Seit seiner Konzertreise mit dem ungarischen Geiger Eduard Reményi im Jahre 1853 (Brahms war 20), sammelte der Komponist Zigeunerweisen. So geschickt und sensibel wie Johannes Brahms hat kein anderer seitenweise die so typischen Saitenweisen auf das Klavier übertragen. Vielleicht hatte er das Herz eines Zigeuners, wofür auch seine Reiselust spräche. Kaum ein anderer Komponist hat sein Schaffen an so vielen unterschiedlichen Stationen vollzogen wie er. Heute würde man von einer ellenlangen Meldekette sprechen. Er hatte nicht nur ein bewegtes Leben, sondern er selbst war es, der etwas bewegte.

Zu gerne wär ich das berühmte Mäuslein, wenn Järvi mit seinen Musikern und Fachleuten zusammensitzt und in die Tiefen von Johannes Brahms‘ Leben und Kompositionen taucht.
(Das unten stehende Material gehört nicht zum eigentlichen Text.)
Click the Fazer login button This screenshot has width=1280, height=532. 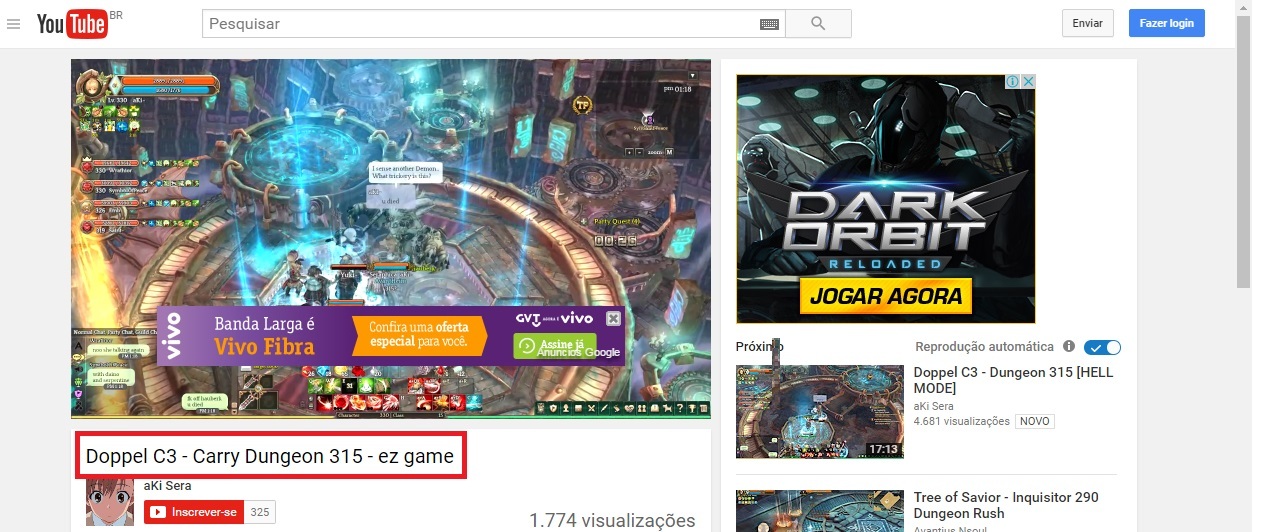[1166, 24]
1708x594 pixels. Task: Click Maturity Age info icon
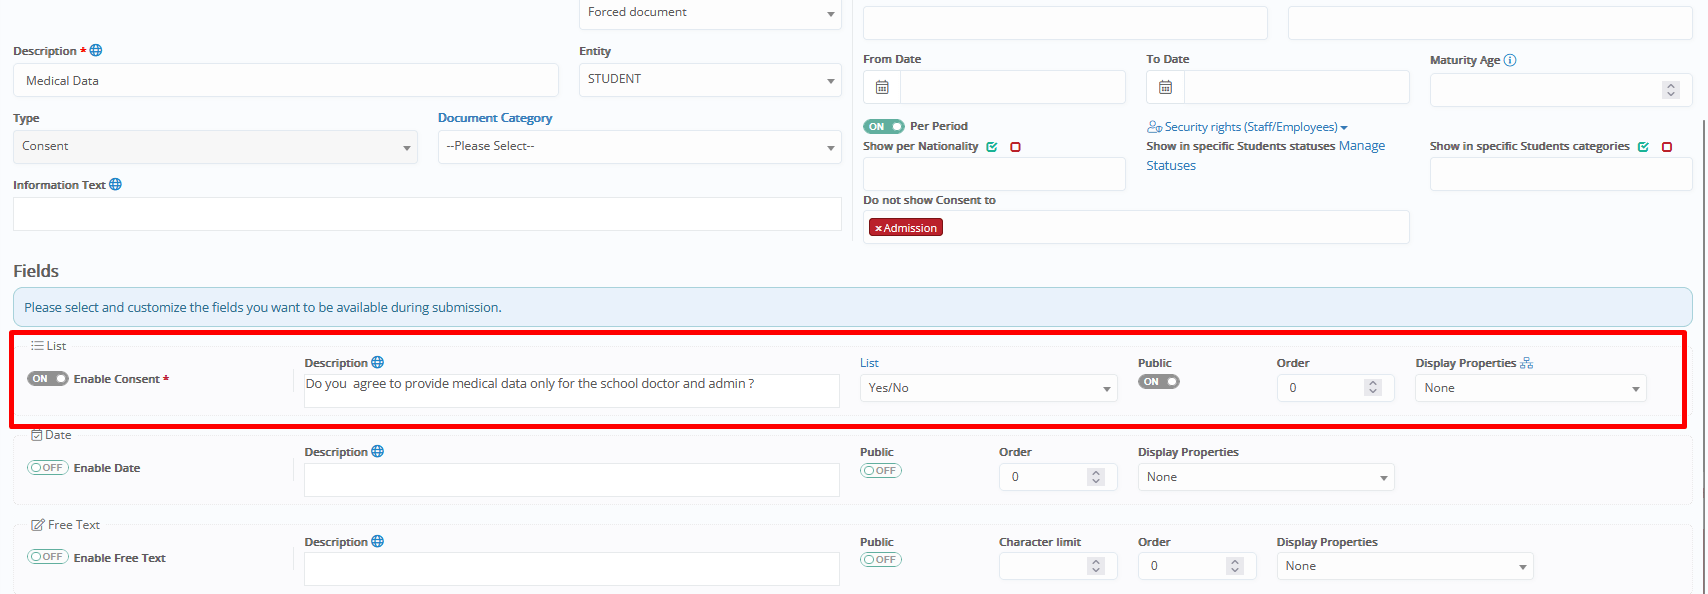[x=1510, y=60]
Weshalb hat er was, wann genau so und nicht anders geschrieben? Wo, mit wem und wie lebte er zu jener Zeit? Wie war seine familiäre, seine wirtschaftliche und emotionale Situation? Ob sie auch diesen Dingen auf den Grund gehen? Sicherlich, denn ich bin davon überzeugt, dass der Künstler und sein Werk untrennbar miteinander verwoben sind. Könnten wir doch Brahms selbst danach fragen. Doch ob er sich wirklich jedes Motives für eine Entscheidung bewusst gewesen ist?

Ich bin auf jeden Fall sehr gespannt, was Järvi und seine Mannen (und Frauen selbstverständlich) herausfinden und zu Gehör bringen werden. Die bisherigen Projekte, und die Ungarischen Tänze auf dieser aktuellen CD, haben mich davon überzeugt, dass ich eine Überraschung getrost erwarten darf. Ich freue mich auf ein weiteres Abenteuer dieser detailbesessenen wunderbaren "Erbsenzähler".